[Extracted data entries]
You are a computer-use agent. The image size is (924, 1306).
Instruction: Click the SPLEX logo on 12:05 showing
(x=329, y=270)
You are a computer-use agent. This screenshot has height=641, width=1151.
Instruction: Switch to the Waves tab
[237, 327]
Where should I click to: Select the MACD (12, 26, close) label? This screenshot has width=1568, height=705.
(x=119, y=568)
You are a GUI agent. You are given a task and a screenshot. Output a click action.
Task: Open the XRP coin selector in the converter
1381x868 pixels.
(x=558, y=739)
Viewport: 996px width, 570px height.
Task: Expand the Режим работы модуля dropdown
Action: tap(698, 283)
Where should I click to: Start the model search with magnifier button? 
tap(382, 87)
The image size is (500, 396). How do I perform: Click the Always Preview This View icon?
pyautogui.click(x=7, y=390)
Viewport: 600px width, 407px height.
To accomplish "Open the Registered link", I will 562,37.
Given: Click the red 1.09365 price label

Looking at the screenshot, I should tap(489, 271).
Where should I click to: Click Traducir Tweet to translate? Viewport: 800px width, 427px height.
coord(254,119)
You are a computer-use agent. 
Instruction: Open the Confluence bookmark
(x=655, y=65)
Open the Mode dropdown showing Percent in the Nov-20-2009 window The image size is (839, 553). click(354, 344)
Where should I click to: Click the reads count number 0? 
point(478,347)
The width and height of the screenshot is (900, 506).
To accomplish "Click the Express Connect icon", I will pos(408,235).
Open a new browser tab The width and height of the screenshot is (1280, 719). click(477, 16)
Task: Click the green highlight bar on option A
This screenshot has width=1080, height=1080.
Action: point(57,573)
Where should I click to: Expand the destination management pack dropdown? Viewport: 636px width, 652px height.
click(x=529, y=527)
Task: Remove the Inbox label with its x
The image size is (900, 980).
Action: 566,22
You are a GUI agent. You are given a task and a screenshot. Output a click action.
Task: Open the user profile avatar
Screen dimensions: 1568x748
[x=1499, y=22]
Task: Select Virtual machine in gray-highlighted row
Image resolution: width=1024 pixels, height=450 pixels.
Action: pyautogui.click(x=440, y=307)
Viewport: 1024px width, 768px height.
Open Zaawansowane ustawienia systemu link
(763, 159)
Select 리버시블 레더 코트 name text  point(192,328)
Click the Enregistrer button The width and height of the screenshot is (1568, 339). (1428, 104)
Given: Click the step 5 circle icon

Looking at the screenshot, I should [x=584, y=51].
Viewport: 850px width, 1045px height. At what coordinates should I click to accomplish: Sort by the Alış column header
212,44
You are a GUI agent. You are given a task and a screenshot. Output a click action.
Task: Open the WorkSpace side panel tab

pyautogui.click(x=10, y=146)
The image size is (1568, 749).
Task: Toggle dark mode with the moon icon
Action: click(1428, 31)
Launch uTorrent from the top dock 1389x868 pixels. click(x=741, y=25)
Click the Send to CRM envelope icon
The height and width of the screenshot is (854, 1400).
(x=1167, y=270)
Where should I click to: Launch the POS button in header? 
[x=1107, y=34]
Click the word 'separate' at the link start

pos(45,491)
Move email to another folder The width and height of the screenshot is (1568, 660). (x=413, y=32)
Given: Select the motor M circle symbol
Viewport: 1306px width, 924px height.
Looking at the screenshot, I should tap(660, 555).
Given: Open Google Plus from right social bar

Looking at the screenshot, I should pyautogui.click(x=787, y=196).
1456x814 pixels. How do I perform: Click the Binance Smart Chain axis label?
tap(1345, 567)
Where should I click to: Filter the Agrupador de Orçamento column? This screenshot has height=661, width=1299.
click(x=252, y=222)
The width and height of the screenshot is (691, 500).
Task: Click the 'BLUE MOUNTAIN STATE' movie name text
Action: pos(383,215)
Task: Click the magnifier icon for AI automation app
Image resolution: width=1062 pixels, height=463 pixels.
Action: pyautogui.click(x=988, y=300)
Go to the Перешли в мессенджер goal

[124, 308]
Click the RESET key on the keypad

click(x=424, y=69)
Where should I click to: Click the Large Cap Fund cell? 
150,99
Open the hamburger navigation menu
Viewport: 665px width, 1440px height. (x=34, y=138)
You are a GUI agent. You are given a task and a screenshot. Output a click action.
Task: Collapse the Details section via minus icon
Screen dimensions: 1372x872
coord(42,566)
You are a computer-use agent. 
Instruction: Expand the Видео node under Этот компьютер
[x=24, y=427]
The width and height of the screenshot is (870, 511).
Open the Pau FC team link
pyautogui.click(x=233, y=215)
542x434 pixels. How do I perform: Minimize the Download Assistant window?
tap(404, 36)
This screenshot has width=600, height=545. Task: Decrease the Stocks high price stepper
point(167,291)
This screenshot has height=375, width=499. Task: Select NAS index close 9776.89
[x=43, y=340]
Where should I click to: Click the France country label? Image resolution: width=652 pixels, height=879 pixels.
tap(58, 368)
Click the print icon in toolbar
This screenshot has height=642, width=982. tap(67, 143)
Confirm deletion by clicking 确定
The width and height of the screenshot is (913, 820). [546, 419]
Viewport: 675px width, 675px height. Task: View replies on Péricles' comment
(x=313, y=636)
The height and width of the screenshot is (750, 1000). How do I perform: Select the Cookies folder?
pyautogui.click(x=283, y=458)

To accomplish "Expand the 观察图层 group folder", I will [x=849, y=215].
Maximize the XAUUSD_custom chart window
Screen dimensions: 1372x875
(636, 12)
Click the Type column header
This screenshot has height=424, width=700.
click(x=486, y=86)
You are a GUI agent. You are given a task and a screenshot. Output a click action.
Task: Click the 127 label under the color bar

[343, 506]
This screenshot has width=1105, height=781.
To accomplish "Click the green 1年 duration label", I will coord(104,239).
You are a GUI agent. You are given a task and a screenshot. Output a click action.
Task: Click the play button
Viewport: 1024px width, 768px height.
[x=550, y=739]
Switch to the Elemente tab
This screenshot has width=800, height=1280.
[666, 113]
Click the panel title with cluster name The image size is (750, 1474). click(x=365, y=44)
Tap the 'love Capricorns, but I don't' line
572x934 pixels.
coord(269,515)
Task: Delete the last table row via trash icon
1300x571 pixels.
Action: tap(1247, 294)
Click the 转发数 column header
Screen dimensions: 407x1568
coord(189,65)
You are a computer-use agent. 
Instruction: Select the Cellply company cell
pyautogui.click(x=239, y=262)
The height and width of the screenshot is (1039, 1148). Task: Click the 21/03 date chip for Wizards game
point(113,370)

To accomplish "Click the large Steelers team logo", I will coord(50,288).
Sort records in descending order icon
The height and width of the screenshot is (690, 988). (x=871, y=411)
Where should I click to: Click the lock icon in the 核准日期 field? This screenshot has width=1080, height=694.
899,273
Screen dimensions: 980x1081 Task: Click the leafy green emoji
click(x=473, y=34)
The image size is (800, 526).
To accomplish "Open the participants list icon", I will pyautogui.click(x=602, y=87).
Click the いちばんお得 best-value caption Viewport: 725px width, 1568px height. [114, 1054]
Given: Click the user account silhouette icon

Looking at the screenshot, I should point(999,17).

Assigned task:
Repeat each line of the data exactly as it appears above.

Response box:
You are a computer-use agent. The image size is (924, 1306).
Instruction: Click the SPLEX logo on 12:05 showing
(x=329, y=270)
You are a computer-use agent. This screenshot has height=641, width=1151.
Instruction: Switch to the Waves tab
[237, 327]
Where should I click to: Select the MACD (12, 26, close) label? This screenshot has width=1568, height=705.
(x=119, y=568)
You are a GUI agent. You are given a task and a screenshot. Output a click action.
Task: Open the XRP coin selector in the converter
1381x868 pixels.
(x=558, y=739)
Viewport: 996px width, 570px height.
Task: Expand the Режим работы модуля dropdown
Action: tap(698, 283)
Where should I click to: Start the model search with magnifier button? 
tap(382, 87)
The image size is (500, 396). How do I perform: Click the Always Preview This View icon?
pyautogui.click(x=7, y=390)
Viewport: 600px width, 407px height.
To accomplish "Open the Registered link", I will 562,37.
Given: Click the red 1.09365 price label

Looking at the screenshot, I should tap(489, 271).
Where should I click to: Click Traducir Tweet to translate? Viewport: 800px width, 427px height.
coord(254,119)
You are a computer-use agent. 
Instruction: Open the Confluence bookmark
(x=655, y=65)
Open the Mode dropdown showing Percent in the Nov-20-2009 window The image size is (839, 553). click(354, 344)
Where should I click to: Click the reads count number 0? 
point(478,347)
The width and height of the screenshot is (900, 506).
To accomplish "Click the Express Connect icon", I will pos(408,235).
Open a new browser tab The width and height of the screenshot is (1280, 719). click(477, 16)
Task: Click the green highlight bar on option A
This screenshot has width=1080, height=1080.
Action: point(57,573)
Where should I click to: Expand the destination management pack dropdown? Viewport: 636px width, 652px height.
click(x=529, y=527)
Task: Remove the Inbox label with its x
The image size is (900, 980).
Action: 566,22
You are a GUI agent. You are given a task and a screenshot. Output a click action.
Task: Open the user profile avatar
Screen dimensions: 1568x748
[x=1499, y=22]
Task: Select Virtual machine in gray-highlighted row
Image resolution: width=1024 pixels, height=450 pixels.
Action: pyautogui.click(x=440, y=307)
Viewport: 1024px width, 768px height.
Open Zaawansowane ustawienia systemu link
(763, 159)
Select 리버시블 레더 코트 name text  point(192,328)
Click the Enregistrer button The width and height of the screenshot is (1568, 339). (1428, 104)
Given: Click the step 5 circle icon

Looking at the screenshot, I should [x=584, y=51].
Viewport: 850px width, 1045px height. At what coordinates should I click to accomplish: Sort by the Alış column header
212,44
You are a GUI agent. You are given a task and a screenshot. Output a click action.
Task: Open the WorkSpace side panel tab

pyautogui.click(x=10, y=146)
The image size is (1568, 749).
Task: Toggle dark mode with the moon icon
Action: click(1428, 31)
Launch uTorrent from the top dock 1389x868 pixels. click(x=741, y=25)
Click the Send to CRM envelope icon
The height and width of the screenshot is (854, 1400).
(x=1167, y=270)
Where should I click to: Launch the POS button in header? 
[x=1107, y=34]
Click the word 'separate' at the link start

pos(45,491)
Move email to another folder The width and height of the screenshot is (1568, 660). (x=413, y=32)
Given: Select the motor M circle symbol
Viewport: 1306px width, 924px height.
Looking at the screenshot, I should tap(660, 555).
Given: Open Google Plus from right social bar

Looking at the screenshot, I should pyautogui.click(x=787, y=196).
1456x814 pixels. How do I perform: Click the Binance Smart Chain axis label?
tap(1345, 567)
Where should I click to: Filter the Agrupador de Orçamento column? This screenshot has height=661, width=1299.
click(x=252, y=222)
The width and height of the screenshot is (691, 500).
Task: Click the 'BLUE MOUNTAIN STATE' movie name text
Action: pos(383,215)
Task: Click the magnifier icon for AI automation app
Image resolution: width=1062 pixels, height=463 pixels.
Action: pyautogui.click(x=988, y=300)
Go to the Перешли в мессенджер goal

[124, 308]
Click the RESET key on the keypad

click(x=424, y=69)
Where should I click to: Click the Large Cap Fund cell? 
150,99
Open the hamburger navigation menu
Viewport: 665px width, 1440px height. (x=34, y=138)
You are a GUI agent. You are given a task and a screenshot. Output a click action.
Task: Collapse the Details section via minus icon
Screen dimensions: 1372x872
coord(42,566)
You are a computer-use agent. 
Instruction: Expand the Видео node under Этот компьютер
[x=24, y=427]
The width and height of the screenshot is (870, 511).
Open the Pau FC team link
pyautogui.click(x=233, y=215)
542x434 pixels. How do I perform: Minimize the Download Assistant window?
tap(404, 36)
This screenshot has width=600, height=545. Task: Decrease the Stocks high price stepper
point(167,291)
This screenshot has height=375, width=499. Task: Select NAS index close 9776.89
[x=43, y=340]
Where should I click to: Click the France country label? Image resolution: width=652 pixels, height=879 pixels.
tap(58, 368)
Click the print icon in toolbar
This screenshot has height=642, width=982. tap(67, 143)
Confirm deletion by clicking 确定
The width and height of the screenshot is (913, 820). [546, 419]
Viewport: 675px width, 675px height. Task: View replies on Péricles' comment
(x=313, y=636)
The height and width of the screenshot is (750, 1000). How do I perform: Select the Cookies folder?
pyautogui.click(x=283, y=458)

To accomplish "Expand the 观察图层 group folder", I will [x=849, y=215].
Maximize the XAUUSD_custom chart window
Screen dimensions: 1372x875
(636, 12)
Click the Type column header
This screenshot has height=424, width=700.
click(x=486, y=86)
You are a GUI agent. You are given a task and a screenshot. Output a click action.
Task: Click the 127 label under the color bar

[343, 506]
This screenshot has width=1105, height=781.
To accomplish "Click the green 1年 duration label", I will coord(104,239).
You are a GUI agent. You are given a task and a screenshot. Output a click action.
Task: Click the play button
Viewport: 1024px width, 768px height.
[x=550, y=739]
Switch to the Elemente tab
This screenshot has width=800, height=1280.
[666, 113]
Click the panel title with cluster name The image size is (750, 1474). click(x=365, y=44)
Tap the 'love Capricorns, but I don't' line
572x934 pixels.
coord(269,515)
Task: Delete the last table row via trash icon
1300x571 pixels.
Action: tap(1247, 294)
Click the 转发数 column header
Screen dimensions: 407x1568
coord(189,65)
You are a computer-use agent. 
Instruction: Select the Cellply company cell
pyautogui.click(x=239, y=262)
The height and width of the screenshot is (1039, 1148). Task: Click the 21/03 date chip for Wizards game
point(113,370)

To accomplish "Click the large Steelers team logo", I will coord(50,288).
Sort records in descending order icon
The height and width of the screenshot is (690, 988). (x=871, y=411)
Where should I click to: Click the lock icon in the 核准日期 field? This screenshot has width=1080, height=694.
899,273
Screen dimensions: 980x1081 Task: Click the leafy green emoji
click(x=473, y=34)
The image size is (800, 526).
To accomplish "Open the participants list icon", I will pyautogui.click(x=602, y=87).
Click the いちばんお得 best-value caption Viewport: 725px width, 1568px height. [114, 1054]
Given: Click the user account silhouette icon

Looking at the screenshot, I should point(999,17).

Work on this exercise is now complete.